(Collected data entries)
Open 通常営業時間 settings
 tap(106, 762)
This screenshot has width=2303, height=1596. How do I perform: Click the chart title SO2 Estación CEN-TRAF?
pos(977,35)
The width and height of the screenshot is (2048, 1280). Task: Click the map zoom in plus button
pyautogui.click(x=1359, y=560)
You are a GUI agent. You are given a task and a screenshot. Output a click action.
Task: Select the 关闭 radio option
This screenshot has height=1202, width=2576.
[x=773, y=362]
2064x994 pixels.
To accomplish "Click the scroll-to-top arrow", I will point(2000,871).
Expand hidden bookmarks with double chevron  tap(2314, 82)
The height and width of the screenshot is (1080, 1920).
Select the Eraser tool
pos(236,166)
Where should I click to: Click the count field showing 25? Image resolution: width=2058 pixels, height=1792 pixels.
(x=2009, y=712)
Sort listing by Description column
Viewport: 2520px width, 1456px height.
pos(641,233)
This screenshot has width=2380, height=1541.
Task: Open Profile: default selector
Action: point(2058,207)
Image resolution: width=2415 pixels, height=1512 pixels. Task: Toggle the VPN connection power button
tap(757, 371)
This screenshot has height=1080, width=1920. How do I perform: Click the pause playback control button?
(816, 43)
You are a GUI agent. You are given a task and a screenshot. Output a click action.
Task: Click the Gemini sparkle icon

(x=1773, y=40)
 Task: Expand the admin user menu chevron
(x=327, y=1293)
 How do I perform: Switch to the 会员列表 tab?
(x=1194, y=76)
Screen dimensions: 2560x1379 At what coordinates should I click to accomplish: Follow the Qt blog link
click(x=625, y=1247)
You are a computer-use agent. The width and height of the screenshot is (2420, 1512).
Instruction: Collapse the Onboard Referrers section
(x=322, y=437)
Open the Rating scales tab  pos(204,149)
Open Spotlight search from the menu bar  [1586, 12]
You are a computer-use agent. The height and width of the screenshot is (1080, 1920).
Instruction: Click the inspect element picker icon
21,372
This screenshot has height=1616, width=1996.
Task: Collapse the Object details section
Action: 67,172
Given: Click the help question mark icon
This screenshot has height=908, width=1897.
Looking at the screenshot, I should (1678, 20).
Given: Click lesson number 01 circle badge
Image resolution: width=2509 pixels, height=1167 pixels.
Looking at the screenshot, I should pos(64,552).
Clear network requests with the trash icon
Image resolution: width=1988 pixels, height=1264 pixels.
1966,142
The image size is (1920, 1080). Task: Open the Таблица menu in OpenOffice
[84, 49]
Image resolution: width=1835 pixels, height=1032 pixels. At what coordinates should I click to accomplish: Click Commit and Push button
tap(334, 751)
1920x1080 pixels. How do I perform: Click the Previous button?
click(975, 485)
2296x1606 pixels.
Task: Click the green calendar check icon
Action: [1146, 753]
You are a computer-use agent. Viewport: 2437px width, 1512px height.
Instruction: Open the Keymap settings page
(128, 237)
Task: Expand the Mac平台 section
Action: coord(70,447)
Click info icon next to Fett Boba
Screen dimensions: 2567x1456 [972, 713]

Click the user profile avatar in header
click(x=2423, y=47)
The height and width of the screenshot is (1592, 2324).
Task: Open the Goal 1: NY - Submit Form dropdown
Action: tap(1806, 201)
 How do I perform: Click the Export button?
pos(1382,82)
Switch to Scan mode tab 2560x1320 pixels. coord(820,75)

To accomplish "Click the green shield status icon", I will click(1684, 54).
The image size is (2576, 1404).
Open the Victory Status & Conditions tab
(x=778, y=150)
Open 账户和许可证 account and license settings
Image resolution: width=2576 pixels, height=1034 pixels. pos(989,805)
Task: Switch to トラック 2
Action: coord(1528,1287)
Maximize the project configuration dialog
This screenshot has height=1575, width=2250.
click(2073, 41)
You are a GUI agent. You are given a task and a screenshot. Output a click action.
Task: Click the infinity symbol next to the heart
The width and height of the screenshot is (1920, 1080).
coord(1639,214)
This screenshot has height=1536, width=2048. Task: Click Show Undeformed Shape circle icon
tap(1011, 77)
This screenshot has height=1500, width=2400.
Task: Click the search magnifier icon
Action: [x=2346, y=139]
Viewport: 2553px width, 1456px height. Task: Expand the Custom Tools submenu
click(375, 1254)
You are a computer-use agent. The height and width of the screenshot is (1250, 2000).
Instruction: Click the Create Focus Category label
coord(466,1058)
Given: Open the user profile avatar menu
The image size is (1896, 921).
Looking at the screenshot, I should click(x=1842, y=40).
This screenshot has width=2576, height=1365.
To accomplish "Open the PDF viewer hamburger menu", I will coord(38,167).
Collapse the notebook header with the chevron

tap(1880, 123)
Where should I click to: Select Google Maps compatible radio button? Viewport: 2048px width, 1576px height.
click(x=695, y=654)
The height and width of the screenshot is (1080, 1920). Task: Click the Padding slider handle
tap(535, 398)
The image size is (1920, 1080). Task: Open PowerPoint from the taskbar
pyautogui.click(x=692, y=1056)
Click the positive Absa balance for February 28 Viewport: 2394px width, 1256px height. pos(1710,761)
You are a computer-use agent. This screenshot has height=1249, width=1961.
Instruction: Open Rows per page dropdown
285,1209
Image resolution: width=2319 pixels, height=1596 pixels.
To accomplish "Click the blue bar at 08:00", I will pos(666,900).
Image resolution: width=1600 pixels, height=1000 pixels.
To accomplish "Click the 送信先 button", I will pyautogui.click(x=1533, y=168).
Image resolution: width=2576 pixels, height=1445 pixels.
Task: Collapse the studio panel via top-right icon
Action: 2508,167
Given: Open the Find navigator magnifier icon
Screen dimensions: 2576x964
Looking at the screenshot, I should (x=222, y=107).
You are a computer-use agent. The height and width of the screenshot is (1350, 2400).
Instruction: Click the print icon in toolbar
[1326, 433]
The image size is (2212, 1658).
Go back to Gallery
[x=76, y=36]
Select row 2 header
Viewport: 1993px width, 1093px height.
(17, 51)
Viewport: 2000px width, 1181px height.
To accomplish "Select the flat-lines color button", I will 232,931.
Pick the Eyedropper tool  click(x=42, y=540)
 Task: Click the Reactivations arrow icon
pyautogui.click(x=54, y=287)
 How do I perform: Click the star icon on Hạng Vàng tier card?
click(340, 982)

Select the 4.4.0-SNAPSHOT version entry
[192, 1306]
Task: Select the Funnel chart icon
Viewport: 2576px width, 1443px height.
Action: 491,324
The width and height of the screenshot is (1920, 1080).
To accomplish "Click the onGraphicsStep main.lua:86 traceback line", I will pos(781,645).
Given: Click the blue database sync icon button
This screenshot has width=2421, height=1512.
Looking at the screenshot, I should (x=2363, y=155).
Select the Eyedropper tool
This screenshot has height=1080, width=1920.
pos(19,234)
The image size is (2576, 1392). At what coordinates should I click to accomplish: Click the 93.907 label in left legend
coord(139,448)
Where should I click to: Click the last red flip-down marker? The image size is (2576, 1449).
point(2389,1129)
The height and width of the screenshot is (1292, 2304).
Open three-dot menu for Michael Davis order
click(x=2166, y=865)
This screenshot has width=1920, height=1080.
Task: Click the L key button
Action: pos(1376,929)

Problem to work on: Please give back, exactly as it stands above, the stretch from the line with "The image size is (1920, 1080). Task: Open PowerPoint" through the line with "Image resolution: width=1600", and no line outside it.

Response to the exercise:
The image size is (1920, 1080). Task: Open PowerPoint from the taskbar
pyautogui.click(x=692, y=1056)
Click the positive Absa balance for February 28 Viewport: 2394px width, 1256px height. pos(1710,761)
You are a computer-use agent. This screenshot has height=1249, width=1961.
Instruction: Open Rows per page dropdown
285,1209
Image resolution: width=2319 pixels, height=1596 pixels.
To accomplish "Click the blue bar at 08:00", I will pos(666,900).
Image resolution: width=1600 pixels, height=1000 pixels.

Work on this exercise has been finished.